═══ Extracted material ═══

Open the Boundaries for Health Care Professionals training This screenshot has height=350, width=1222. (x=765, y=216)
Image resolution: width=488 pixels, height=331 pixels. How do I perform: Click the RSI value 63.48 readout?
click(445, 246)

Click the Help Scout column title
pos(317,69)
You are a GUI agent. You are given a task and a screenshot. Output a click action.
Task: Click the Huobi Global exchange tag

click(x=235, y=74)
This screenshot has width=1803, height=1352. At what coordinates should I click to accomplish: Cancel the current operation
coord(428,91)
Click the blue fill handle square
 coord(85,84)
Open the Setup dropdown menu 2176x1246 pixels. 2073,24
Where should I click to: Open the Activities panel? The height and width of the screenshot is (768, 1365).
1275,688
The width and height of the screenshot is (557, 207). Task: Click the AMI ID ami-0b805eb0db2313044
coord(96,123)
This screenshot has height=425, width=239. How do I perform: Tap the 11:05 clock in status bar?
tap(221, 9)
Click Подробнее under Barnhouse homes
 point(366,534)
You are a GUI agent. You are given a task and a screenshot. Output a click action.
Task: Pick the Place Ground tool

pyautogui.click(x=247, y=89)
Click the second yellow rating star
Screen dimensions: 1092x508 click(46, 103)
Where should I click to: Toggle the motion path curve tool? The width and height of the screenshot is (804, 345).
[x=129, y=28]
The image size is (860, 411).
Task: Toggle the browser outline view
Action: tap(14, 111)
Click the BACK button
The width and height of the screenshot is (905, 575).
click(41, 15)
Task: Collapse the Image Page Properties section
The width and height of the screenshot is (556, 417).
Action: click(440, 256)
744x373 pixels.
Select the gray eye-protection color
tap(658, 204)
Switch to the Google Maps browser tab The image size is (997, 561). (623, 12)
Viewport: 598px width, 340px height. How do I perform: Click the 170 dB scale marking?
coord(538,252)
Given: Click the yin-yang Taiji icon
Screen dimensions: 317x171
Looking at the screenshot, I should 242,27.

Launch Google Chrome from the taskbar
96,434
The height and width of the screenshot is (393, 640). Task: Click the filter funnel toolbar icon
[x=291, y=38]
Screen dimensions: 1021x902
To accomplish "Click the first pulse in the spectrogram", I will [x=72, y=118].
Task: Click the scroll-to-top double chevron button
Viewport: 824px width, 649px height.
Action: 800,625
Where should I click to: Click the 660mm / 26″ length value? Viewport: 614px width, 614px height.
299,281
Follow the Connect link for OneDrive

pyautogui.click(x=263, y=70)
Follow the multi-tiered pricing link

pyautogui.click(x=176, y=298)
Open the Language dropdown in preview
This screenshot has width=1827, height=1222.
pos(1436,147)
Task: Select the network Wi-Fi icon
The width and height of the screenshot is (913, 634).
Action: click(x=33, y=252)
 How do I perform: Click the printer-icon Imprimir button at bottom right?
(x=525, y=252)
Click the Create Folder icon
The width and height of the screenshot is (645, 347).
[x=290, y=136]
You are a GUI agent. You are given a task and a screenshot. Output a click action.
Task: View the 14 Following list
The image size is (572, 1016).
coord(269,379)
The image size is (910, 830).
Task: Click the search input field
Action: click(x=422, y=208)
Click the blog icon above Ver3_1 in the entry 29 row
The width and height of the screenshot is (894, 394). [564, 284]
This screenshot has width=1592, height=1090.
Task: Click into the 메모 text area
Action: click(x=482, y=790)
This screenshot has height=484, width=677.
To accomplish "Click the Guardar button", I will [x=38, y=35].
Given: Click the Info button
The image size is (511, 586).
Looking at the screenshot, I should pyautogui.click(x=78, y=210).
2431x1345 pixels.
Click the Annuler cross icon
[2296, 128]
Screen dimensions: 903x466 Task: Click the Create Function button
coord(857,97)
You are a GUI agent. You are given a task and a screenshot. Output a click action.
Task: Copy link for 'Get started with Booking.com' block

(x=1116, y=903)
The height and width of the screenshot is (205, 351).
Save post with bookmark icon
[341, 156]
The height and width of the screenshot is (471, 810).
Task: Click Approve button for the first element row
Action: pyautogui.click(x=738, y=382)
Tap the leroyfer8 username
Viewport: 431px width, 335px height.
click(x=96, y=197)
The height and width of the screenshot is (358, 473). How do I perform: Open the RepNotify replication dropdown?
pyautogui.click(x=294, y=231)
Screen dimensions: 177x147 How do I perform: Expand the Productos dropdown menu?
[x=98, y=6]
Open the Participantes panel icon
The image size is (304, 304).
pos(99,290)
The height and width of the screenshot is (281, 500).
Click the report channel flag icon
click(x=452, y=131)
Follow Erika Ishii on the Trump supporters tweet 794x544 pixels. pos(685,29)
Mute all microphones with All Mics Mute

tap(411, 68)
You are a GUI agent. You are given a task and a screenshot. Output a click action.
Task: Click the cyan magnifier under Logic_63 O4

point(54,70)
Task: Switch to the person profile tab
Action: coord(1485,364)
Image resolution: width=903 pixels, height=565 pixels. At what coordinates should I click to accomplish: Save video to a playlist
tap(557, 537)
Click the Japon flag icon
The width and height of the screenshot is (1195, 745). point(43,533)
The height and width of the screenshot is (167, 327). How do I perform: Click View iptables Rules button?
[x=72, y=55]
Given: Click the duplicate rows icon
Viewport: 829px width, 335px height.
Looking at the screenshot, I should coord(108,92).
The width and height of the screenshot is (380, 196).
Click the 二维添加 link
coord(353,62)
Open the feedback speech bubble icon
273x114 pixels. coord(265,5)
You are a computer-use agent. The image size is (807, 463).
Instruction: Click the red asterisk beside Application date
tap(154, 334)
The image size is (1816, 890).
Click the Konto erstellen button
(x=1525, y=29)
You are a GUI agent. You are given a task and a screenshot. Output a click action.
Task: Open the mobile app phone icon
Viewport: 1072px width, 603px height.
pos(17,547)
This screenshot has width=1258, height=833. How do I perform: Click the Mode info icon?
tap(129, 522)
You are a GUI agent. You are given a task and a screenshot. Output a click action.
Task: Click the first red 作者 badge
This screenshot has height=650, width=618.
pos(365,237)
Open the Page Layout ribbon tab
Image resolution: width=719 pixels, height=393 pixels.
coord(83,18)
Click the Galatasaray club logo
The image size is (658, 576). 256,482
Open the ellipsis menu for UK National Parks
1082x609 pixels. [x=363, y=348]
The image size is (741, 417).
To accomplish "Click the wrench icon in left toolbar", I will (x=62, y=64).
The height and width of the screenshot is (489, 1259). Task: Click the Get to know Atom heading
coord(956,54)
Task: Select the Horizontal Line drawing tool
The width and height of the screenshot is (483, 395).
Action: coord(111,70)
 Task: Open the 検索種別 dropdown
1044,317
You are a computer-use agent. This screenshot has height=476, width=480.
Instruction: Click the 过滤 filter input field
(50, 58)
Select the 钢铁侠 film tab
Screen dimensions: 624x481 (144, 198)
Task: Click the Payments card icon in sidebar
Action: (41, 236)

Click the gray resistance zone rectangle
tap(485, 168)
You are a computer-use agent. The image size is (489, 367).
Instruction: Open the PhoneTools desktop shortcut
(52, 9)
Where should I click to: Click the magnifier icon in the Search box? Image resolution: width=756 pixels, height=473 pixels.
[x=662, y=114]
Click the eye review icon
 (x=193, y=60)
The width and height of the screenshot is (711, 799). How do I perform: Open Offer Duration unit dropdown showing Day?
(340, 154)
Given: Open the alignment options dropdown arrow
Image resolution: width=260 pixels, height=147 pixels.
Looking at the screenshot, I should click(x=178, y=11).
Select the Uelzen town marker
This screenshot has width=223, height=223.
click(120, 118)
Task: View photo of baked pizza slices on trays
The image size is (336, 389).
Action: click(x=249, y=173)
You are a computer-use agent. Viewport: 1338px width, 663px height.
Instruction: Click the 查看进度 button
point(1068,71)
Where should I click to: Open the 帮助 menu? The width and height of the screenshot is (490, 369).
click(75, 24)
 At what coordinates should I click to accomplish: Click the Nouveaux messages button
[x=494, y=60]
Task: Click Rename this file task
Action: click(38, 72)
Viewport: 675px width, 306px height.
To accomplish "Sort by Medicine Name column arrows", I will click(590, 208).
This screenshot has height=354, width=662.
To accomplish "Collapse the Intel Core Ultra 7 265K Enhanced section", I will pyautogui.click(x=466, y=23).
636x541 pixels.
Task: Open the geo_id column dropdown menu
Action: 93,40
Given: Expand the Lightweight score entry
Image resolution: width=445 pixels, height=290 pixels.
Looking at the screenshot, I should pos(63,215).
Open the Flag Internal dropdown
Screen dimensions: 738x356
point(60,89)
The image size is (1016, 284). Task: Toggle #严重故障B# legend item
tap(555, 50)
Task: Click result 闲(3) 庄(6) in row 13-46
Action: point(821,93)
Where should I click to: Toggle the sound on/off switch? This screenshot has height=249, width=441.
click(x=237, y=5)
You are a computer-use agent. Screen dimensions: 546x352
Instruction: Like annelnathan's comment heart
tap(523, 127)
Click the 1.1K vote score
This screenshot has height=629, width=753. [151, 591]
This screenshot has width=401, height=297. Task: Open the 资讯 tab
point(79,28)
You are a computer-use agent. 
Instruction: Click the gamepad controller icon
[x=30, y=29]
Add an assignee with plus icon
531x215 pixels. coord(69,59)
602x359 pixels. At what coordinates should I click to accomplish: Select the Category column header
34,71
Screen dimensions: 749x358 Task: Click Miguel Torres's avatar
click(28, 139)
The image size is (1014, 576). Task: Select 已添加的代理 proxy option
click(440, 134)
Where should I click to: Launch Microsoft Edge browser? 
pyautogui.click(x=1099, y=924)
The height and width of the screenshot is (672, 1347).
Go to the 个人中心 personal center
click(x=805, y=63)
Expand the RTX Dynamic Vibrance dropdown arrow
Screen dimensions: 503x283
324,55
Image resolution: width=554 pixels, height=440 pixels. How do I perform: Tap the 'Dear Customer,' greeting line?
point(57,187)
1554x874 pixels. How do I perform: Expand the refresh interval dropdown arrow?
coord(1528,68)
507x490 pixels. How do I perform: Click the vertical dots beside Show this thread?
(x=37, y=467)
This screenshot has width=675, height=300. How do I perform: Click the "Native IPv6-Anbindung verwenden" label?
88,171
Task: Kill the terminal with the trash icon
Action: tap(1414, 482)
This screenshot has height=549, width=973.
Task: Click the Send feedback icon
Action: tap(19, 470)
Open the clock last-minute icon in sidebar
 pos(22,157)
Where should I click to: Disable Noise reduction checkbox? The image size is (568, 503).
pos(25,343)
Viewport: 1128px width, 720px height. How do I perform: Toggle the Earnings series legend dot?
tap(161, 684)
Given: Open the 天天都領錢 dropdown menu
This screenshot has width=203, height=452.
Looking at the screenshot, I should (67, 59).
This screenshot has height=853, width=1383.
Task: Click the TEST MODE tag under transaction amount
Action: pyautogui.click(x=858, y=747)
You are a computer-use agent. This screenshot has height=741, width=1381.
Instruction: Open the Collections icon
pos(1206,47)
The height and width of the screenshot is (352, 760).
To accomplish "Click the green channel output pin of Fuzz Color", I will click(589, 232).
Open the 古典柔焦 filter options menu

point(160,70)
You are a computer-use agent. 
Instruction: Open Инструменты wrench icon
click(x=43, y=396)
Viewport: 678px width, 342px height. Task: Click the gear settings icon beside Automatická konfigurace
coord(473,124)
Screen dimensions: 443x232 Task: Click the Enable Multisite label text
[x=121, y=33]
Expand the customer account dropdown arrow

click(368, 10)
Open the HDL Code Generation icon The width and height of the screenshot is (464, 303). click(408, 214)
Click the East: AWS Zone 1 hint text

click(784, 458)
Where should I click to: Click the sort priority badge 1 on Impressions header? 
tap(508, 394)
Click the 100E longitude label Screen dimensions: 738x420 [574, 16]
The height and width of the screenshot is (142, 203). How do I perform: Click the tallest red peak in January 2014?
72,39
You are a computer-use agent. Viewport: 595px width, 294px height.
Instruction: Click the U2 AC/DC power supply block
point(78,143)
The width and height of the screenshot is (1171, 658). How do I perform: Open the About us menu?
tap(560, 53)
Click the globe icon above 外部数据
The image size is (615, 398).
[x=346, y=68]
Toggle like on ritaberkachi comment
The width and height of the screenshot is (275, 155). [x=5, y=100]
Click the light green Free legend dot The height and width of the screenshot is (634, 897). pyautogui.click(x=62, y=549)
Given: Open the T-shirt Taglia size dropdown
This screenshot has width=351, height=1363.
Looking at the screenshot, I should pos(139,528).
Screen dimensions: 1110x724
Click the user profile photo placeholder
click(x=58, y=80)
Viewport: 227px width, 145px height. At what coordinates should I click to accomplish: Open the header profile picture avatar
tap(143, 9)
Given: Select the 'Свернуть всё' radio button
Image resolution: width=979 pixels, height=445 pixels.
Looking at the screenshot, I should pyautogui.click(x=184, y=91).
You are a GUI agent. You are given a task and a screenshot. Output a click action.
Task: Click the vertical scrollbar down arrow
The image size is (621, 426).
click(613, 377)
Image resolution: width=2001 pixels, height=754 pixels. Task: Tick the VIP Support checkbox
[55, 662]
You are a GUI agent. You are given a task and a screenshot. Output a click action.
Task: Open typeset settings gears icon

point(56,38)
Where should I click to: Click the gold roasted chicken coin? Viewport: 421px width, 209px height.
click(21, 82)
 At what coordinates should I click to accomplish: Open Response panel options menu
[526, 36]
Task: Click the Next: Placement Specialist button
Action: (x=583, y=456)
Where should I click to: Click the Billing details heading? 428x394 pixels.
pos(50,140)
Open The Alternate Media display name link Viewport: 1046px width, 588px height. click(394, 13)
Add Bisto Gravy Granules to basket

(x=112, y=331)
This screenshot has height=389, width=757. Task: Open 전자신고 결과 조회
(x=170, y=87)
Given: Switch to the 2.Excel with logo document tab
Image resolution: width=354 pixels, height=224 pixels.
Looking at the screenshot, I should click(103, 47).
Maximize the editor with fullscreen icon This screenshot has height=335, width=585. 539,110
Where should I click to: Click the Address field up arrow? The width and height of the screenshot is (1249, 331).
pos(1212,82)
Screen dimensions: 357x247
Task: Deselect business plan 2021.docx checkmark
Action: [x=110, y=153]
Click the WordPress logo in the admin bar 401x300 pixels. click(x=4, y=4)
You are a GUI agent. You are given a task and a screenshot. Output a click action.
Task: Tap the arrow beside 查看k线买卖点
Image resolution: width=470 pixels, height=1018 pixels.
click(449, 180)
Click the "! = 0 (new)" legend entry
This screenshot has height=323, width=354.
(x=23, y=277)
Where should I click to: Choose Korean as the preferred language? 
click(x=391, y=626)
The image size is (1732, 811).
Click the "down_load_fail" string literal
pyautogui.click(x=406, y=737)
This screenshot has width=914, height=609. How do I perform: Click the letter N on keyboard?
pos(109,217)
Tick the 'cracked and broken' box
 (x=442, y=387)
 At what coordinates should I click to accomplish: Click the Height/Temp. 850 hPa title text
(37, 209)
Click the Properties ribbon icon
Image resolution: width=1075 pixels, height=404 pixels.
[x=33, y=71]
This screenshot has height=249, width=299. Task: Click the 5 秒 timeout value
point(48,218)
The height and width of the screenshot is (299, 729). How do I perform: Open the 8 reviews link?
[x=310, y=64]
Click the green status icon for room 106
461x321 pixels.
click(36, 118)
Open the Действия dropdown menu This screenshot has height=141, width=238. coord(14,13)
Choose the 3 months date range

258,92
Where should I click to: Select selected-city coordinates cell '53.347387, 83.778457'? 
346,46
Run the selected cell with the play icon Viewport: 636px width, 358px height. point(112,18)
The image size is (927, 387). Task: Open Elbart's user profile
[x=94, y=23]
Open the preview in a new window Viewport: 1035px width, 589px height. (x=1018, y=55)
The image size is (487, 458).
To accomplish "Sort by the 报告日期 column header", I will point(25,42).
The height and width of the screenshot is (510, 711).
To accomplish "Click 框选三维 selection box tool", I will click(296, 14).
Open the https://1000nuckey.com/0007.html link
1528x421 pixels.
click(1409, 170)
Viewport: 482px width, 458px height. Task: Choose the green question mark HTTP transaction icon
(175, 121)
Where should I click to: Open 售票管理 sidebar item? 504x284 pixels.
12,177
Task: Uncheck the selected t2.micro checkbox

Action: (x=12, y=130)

═══

Exercise goal >> Format the part of the listing above that opens with the line containing "Viewport: 1128px width, 720px" and closes with the line containing "tap(161, 684)" as a JSON list of strings, one string per line, with blank lines left out.

The response >>
[
  "Viewport: 1128px width, 720px height. How do I perform: Toggle the Earnings series legend dot?",
  "tap(161, 684)"
]